New City Bank was considered “Well-Capitalized” less than 9 months before it was shut down, but the writing was on the wall. Like GulfSouth, New City had been posting repeated losses and its nonperforming assets ratio was 21% shortly before it was closed.

If your deposits are under the $250,000 insurance limit, you may not care what your bank’s rating is or even if it fails. There are still things you should be aware of. If you decide to keep deposits in a poorly rated institution, at least you will have made an informed choice.

To begin with, verify that all of your deposits really are fully insured. Simple, right? But there are things you may not have considered. Many consumers title their accounts in ways they can get more than the standard deposit insurance. Consider this: You and your spouse have a joint account at the bank on Main Street with $400,000 fully-insured. If you or your spouse die, the survivor is left with $150,000 uninsured after a 6-month grace period.  If the bank happens to fail before the surviving spouse has a chance to move it, the excess is at risk.

Let’s say you have nowhere near that amount in any bank, but you switch jobs and decide to move your retirement funds,  or maybe you sell your house. For convenience you park the money at the bank that knows you …just long enough to get it rolled-over into a new retirement account …Get the point?

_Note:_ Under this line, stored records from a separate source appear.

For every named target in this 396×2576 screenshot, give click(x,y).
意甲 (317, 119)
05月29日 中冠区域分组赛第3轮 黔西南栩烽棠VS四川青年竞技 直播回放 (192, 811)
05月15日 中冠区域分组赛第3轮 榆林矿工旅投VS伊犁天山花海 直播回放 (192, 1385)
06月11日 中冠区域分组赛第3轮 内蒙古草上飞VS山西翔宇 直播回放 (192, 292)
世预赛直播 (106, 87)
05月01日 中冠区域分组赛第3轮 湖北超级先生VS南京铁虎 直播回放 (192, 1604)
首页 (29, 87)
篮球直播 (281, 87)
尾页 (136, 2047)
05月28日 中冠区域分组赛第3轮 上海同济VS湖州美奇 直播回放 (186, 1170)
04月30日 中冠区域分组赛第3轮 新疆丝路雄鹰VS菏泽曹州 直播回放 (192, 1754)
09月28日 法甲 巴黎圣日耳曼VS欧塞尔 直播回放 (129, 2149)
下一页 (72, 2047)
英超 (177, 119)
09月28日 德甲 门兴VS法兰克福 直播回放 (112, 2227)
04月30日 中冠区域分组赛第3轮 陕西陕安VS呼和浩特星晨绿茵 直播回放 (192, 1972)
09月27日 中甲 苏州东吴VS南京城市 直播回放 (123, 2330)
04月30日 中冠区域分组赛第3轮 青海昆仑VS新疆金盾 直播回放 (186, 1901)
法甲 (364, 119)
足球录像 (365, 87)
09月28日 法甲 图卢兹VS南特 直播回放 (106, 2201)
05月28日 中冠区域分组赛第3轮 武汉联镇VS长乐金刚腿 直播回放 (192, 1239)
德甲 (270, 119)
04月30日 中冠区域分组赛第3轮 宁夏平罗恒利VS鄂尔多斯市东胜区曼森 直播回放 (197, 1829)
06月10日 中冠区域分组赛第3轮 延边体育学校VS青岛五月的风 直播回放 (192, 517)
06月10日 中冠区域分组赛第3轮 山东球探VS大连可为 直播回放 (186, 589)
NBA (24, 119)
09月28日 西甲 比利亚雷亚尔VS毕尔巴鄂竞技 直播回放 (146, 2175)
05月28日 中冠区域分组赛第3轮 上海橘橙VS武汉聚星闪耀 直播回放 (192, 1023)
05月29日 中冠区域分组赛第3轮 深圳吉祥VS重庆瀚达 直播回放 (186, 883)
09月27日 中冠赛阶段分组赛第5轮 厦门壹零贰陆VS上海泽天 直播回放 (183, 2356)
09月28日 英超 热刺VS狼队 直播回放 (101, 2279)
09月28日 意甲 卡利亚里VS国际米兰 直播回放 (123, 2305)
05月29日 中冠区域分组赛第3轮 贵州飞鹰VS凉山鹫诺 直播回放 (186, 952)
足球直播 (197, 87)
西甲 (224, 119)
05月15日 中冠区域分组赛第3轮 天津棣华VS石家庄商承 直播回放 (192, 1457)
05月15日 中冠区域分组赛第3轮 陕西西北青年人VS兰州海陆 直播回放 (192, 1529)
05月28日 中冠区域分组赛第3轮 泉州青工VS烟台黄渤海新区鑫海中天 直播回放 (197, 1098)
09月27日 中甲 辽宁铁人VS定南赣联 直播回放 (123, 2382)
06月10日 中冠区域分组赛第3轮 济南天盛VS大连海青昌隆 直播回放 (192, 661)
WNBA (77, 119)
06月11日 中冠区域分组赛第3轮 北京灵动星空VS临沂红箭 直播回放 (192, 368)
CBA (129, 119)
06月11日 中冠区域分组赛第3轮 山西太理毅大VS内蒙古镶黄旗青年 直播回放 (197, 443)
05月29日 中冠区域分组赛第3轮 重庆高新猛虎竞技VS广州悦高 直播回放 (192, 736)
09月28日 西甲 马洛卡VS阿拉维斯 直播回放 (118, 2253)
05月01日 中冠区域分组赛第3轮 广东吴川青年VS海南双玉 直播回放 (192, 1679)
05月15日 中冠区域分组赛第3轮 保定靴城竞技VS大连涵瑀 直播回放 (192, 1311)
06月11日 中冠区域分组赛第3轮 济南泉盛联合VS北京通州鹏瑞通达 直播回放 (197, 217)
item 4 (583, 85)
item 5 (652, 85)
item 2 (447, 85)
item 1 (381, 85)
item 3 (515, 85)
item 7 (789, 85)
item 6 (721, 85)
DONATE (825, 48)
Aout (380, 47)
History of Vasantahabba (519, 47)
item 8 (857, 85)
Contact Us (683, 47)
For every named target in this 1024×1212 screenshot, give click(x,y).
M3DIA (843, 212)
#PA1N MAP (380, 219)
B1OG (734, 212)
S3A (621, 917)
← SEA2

Okay, so you’re sure your deposits are fully insured and, you have no intention of selling your home or moving your retirement. In fact, maybe you are already retired and your pension check gets deposited into your account every month without a hitch. Except, if the bank was New City and was closed down without an acquirer, there is no place for that check to go.

The same goes for any bills that you have automatically set up to pay from your checking account. Anything set up on the internet will have to be changed, but it’s not just virtual; any paper checks outstanding could be returned as unpaid if the bank fails and is shuttered. This  can trigger fees or worse.

For CD holders, an acquiring bank can lower the interest rate you are receiving although you will have a grace period in which you can withdraw the CD without penalty. Borrowers can lose their line of credit or have to start from scratch if a loan application is still pending. These are all things to consider above and beyond federal deposit insurance.

Federal guarantees are great but they should not be an excuse for complacency. The bottom line is, you are responsible for your own bottom line.